**Exercise material:**
# # # # #
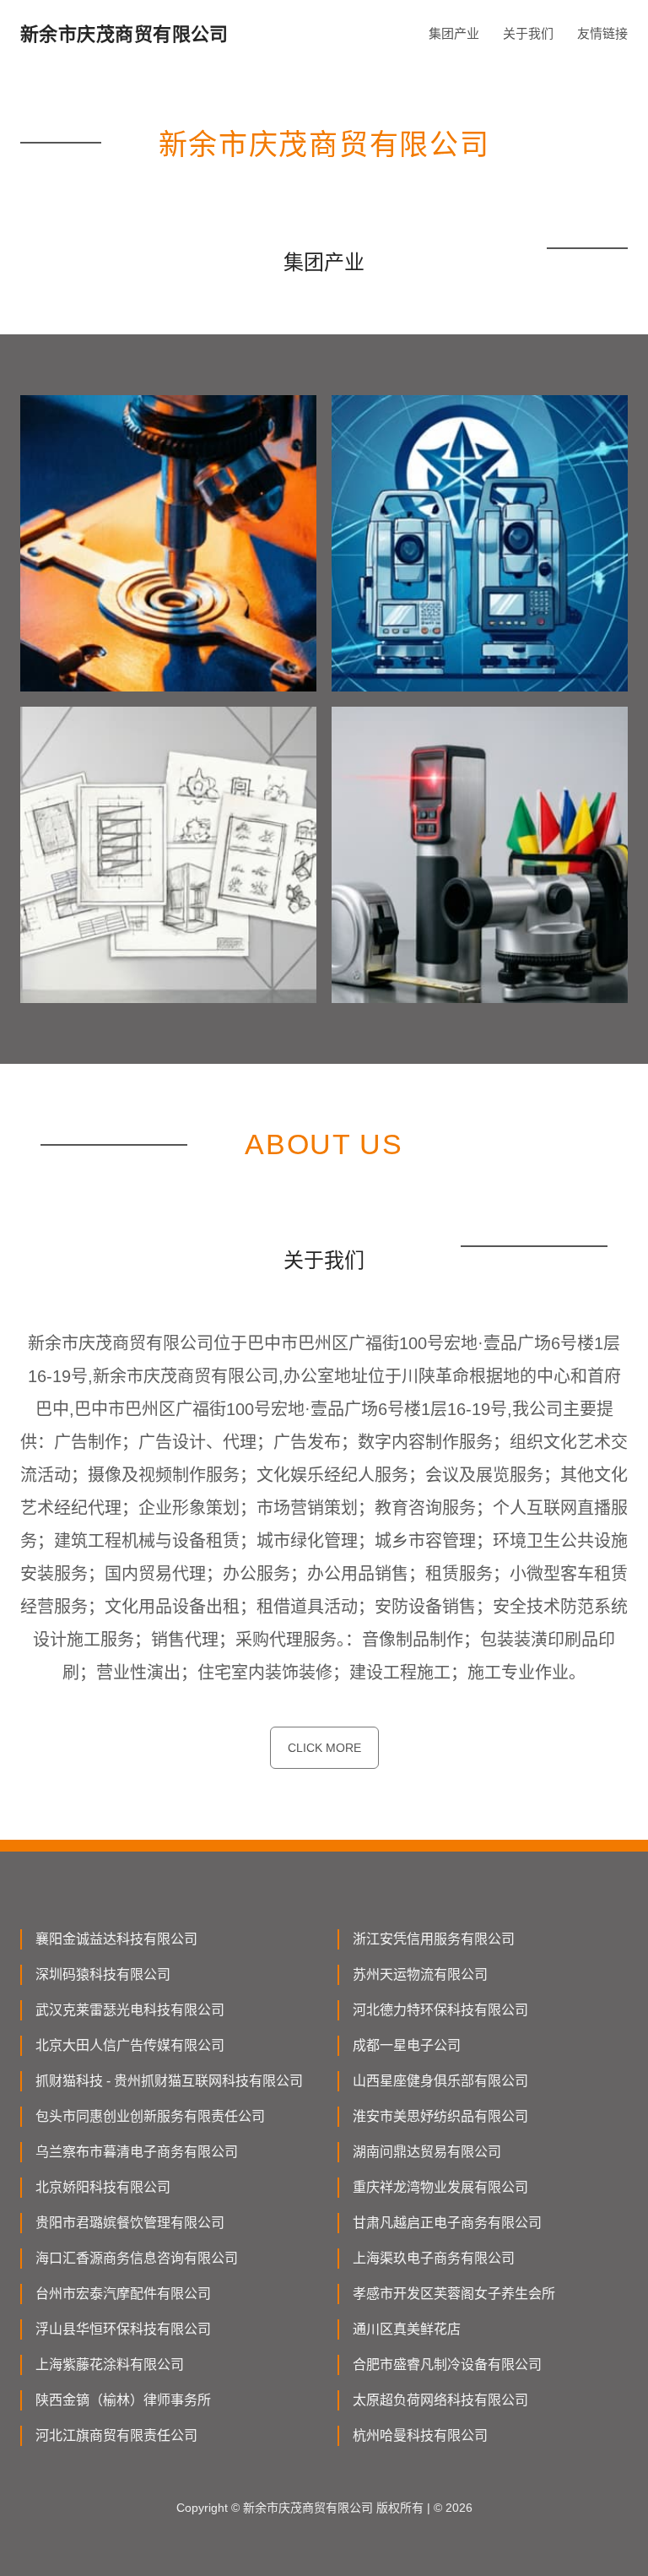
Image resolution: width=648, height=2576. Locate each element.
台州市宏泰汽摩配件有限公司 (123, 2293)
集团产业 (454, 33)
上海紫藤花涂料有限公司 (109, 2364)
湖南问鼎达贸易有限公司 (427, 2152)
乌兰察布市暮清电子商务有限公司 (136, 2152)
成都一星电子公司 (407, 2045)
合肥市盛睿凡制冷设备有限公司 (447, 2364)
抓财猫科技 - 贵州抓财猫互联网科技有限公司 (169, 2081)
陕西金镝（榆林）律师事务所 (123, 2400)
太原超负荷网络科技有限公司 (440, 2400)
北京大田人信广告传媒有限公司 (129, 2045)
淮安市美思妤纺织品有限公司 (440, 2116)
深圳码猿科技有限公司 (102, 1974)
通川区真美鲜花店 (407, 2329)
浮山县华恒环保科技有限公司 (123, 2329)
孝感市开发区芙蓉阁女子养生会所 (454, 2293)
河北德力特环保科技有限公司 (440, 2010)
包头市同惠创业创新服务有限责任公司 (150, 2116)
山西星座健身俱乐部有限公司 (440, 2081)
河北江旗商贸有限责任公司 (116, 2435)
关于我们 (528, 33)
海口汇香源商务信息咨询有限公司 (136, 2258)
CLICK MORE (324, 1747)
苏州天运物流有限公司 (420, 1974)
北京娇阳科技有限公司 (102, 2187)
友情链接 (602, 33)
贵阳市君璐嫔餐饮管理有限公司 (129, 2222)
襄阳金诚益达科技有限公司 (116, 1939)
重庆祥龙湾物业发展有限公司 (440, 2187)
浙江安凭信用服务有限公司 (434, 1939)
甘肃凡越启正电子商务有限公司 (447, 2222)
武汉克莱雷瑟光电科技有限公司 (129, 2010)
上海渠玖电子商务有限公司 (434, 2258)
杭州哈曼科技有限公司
# # # # #
**Task statement:**
Please retype, exactly as written, every line from the line containing "贵阳市君璐嫔餐饮管理有限公司 (129, 2222)" through the last line of the records above, including both of those lines, and nothing else.

**Answer for this exercise:**
贵阳市君璐嫔餐饮管理有限公司 (129, 2222)
襄阳金诚益达科技有限公司 (116, 1939)
重庆祥龙湾物业发展有限公司 (440, 2187)
浙江安凭信用服务有限公司 (434, 1939)
甘肃凡越启正电子商务有限公司 (447, 2222)
武汉克莱雷瑟光电科技有限公司 (129, 2010)
上海渠玖电子商务有限公司 (434, 2258)
杭州哈曼科技有限公司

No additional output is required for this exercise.